The benefits of multifactor authentication technology are great. For widespread acceptance to occur, these solutions must deliver a reliable, cost-effective, easily managed, easy-to-use offering. I know, I have used that line for this group before, but a benefit to doing this group three years in a row is the ability to look at how these technologies have evolved to meet that goal. That was my focus for the reviews this year. Many of the technologies we reviewed this month were included last year as well. Most of the products are obviously mature in their lifecycle, so we shifted our focus slightly to investigate how these solutions could address the next level of challenges facing organizations today - i.e., added security without huge added overhead and cost. As always, we are interested in a product's ability to deploy easily, be centrally managed and provide good reporting and logging for forensic and auditing purposes. These capabilities were lacking last year in several of the products we reviewed. We were interested in how they would fair in their new versions. We were looking for how well these solutions could serve a home user, as well as deliver enterprise-class functionality, such as central management, logging, reporting, audit support and various deployment options.
There are numerous solutions addressing the strong authentication market. For our Group Test review this month, we focused on products addressing identification and authentication, and defined the criteria as "products which provide enhanced security of a supplicant providing credentials for access to an authenticator or authentication server. Supplicants may be users or devices." We had a smaller group this year, but it covered a wide range of options. We had offerings that turned a standard USB drive into a token; OTP (one-time password) solutions; standard, hard-token and soft-token offerings; and zero-footprint solutions that used a cell phone or even landline as a second-factor authenticator. The product set this time consisted of software-based solutions and one hosted offering.
Without a doubt, all the tools we evaluated provided an added layer of security. The plethora of authentication options available today provide organizations with a great amount of deployment, management flexibility and various cost structures to fit most budgets. There will always be challenges in the deployment of client software across a large enterprise. There are logistical and support challenges with distributing, enrolling and supporting hard-token technologies. There are solutions now that deliver a near-zero footprint from a deployment perspective. We evaluated solutions on the other end of the spectrum as well that required deploying software and/or hardware for each system to be secured. The enterprise-class solutions did require some time and skill to deploy.
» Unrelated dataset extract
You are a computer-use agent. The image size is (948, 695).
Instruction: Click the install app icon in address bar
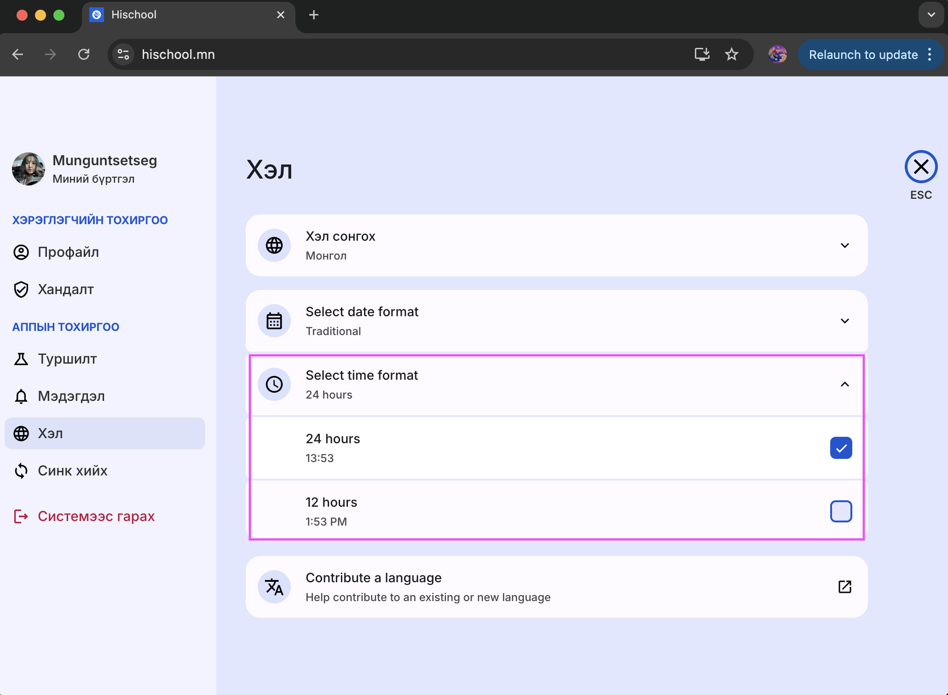point(702,54)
The work was worth the effort because once deployed, all the solutions we reviewed were very flexible and easy to use. We were impressed with some of the personal options that would allow an end-user to add two-factor to their environment for only a handful of dollars and a few minutes of installation and configuration.
There are numerous choices available for adding stronger authentication into a current username and password authentication model. Whether accessing a PC through Active Directory/Lightweight Directory Access Protocol credentials, accessing secure web applications or doing banking online, there are numerous options that should fit any budget or need.